Maddy pulled the heavy curtains open.

“God I hope this isn’t going to take too long, there’s quite a lot of stuff here.”

She started to pull bags out.

“Come on, a little bit of help here.” She reprimanded Emma.

Emma pulled out a suit case.

“There’s not too much stuff, a couple of hours should do it.” She said.

“Well let’s get to it then, the sooner it’s gone through the better.” Said Maddy, opening a cardboard box.

“Ornaments! For the auction.” She pushed it aside.

They had been working for about ten minutes, hauling the various containers and bags from under the bed, when Maddy muttered to her sister.
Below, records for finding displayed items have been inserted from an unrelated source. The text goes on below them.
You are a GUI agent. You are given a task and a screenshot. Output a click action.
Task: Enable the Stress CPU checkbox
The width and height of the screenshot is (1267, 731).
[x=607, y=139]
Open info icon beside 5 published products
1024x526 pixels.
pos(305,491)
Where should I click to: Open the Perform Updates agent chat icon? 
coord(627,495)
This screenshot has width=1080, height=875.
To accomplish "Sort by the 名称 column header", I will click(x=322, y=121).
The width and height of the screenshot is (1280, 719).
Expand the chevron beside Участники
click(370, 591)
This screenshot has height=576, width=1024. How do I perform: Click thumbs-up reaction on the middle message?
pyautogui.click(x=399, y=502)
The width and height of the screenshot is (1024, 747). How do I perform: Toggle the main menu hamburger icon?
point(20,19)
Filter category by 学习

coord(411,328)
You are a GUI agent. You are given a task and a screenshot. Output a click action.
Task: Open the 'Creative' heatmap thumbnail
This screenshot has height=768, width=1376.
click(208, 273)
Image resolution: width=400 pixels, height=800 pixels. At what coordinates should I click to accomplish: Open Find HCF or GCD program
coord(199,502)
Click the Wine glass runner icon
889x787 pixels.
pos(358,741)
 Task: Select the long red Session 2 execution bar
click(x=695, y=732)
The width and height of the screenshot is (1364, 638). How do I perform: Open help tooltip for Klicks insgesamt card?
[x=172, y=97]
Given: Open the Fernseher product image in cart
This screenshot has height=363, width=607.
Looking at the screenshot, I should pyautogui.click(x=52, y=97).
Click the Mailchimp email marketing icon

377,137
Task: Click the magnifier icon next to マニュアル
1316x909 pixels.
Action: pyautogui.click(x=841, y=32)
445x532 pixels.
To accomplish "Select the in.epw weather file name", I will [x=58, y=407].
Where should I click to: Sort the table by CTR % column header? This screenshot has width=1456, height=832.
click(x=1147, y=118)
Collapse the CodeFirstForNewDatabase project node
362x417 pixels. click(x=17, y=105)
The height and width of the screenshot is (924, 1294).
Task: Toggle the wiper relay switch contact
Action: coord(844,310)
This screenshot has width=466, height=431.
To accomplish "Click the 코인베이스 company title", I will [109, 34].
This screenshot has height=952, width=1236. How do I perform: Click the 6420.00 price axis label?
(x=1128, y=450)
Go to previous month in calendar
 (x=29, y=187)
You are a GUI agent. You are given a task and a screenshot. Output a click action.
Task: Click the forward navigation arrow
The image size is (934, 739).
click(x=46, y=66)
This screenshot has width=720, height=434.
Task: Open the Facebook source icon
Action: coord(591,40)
“What’s this?”  She was sitting on the trunk looking at an old fashioned, large chocolate box with a faded picture of a woman on the lid. She pried it open and flipped through the papers in it.

“Look! Letters, news paper cuttings, photos, theatre programs.”

“Lets see.” Emma sat down beside her.

For the next five minutes the girls laid out Aunt Clarisse’s early life on the floor.

“I’m, speechless.” Maddy stared in astonishment.

“Jings, crivens and help ma boab, she was a dancer!” Emma screamed with laughter.

“She was a bloody Tiller girl Emma…danced at Follies Bergere in Paris, and in Berlin, London, New York. She was one of the elite, look at these programs.”

“Let’s check the pictures,” Emma was looking at names on the back of the photos. “Here’s one of her, she is about 16 and fabulous. That costume and these legs! …Wow!…Who’d have thought it? Good old Aunt Clarisse.” Emma smirked.

“We’ll take all this to the kitchen and study them later.” Maddy said, starting to repack the box.  “A bloody Tiller girl? My God, the opposite of everything we knew about her.” She laughed. “Wonder what’s in that trunk?”

Emma flung back the lid, Maddy pulled back the cotton wrappings and there they were…layers of Aunt Clarisse’s stage costumes.

Both girls were beyond astonishment, they gasped in disbelief. Nothing else was done that afternoon as they smiled, laughed and celebrated that marvellous, surprising episode in Clarisse’s life.